Tendo em vista o direito civil brasileiro, no que se refere aos denominados deveres anexos, incidentes nos contratos, assinale a afirmativa correta.
- A)Os deveres anexos de uma obrigação derivam exclusivamente da vontade das partes.
Errada, porque os deveres anexos não derivam exclusivamente da vontade das partes, mas também da boa-fé objetiva e da própria ordem jurídica.
- B)O contrato cria, para as partes, uma obrigação à qual elas estão sujeitas, não lhes sendo exigível o que não foi pactuado.
Errada, porque o contrato não se limita ao que foi literalmente pactuado; a boa-fé e a lei podem impor deveres além do texto expresso.
- C)Ao incidir no contrato, o princípio da boa-fé objetiva determina deveres anexos de natureza obrigatória, embora não tenham sido pactuados pelas partes.
Certa, pois a boa-fé objetiva gera deveres anexos obrigatórios, ainda que não tenham sido expressamente previstos no contrato.
- D)Os vocábulos obrigação e dever no plano do direito têm o mesmo significado.
Errada, porque obrigação e dever não são sinônimos perfeitos no Direito Civil, já que obrigação costuma ter conteúdo relacional e patrimonial mais específico.
- E)A relação contratual é concebida, no plano do Código Civil de 2002, como sendo de natureza antagônica, logo, uma das partes tem direitos e a outra apenas deveres, podendo ser principais ou anexos.

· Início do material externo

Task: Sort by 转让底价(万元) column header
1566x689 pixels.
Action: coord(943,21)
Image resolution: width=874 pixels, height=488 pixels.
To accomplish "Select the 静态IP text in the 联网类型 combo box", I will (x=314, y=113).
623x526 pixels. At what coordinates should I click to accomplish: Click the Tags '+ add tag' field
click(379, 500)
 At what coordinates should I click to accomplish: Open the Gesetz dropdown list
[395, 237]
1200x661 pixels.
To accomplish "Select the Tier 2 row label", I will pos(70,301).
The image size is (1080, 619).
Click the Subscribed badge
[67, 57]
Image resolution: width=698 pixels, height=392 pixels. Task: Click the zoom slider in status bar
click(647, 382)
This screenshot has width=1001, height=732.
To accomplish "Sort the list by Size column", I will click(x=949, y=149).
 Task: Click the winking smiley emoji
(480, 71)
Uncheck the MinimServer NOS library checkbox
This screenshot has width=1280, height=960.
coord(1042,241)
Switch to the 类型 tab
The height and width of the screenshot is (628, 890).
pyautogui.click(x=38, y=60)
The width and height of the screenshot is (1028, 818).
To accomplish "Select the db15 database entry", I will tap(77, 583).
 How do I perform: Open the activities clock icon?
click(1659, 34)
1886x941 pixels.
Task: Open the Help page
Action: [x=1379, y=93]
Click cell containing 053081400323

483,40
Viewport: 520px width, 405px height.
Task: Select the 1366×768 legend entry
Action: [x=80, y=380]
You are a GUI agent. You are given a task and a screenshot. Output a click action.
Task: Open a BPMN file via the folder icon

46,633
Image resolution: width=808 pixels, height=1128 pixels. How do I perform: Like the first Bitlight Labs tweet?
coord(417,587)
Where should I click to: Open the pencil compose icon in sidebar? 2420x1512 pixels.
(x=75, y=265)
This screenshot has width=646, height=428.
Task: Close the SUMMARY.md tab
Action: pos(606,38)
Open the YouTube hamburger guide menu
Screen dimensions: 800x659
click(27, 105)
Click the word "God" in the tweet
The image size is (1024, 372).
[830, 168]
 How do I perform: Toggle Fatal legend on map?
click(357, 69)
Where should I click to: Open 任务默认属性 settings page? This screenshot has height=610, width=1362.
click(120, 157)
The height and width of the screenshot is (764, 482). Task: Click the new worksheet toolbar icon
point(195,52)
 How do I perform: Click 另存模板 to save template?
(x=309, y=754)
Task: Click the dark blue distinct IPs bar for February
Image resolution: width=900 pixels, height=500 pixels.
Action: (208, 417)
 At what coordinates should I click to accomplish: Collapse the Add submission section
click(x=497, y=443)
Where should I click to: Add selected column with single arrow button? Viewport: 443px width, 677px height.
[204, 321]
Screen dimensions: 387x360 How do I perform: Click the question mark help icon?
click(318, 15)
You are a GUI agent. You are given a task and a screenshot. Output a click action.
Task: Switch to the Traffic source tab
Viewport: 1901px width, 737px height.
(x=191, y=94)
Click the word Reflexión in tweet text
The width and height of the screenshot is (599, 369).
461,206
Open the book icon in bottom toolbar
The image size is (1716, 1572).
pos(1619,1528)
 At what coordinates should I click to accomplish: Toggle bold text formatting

Errada, porque o Código Civil de 2002 adota uma visão de cooperação e boa-fé, e não uma lógica puramente antagônica entre as partes.
Gabarito: C
Nos contratos, nem tudo que importa está escrito no papel. Além das prestações principais, o Direito Civil reconhece os chamados deveres anexos, que surgem da boa-fé objetiva e da função social do contrato. Eles exigem comportamento leal, cooperação, informação, cuidado e transparência entre as partes. Isso significa que, mesmo que as partes não tenham combinado expressamente esses deveres, eles podem existir e ser exigíveis. O Código Civil de 2002 trata isso com clareza ao afirmar, no art. 422, que os contratantes devem guardar, assim na conclusão do contrato como em sua execução, os princípios de probidade e boa-fé. É por isso que a alternativa C está correta: a boa-fé objetiva incide sobre a relação contratual e gera deveres anexos de cumprimento obrigatório, ainda que não tenham sido pactuados. Doutrina clássica, como a de Judith Martins-Costa, trabalha bem essa ideia de deveres laterais ou instrumentais, que protegem a confiança e o equilíbrio do vínculo. Em prova, pense assim: o contrato não é só “prometi entregar, você prometeu pagar”. Ele também envolve agir direito, informar o que importa, não surpreender a outra parte e cooperar para que o negócio funcione de verdade.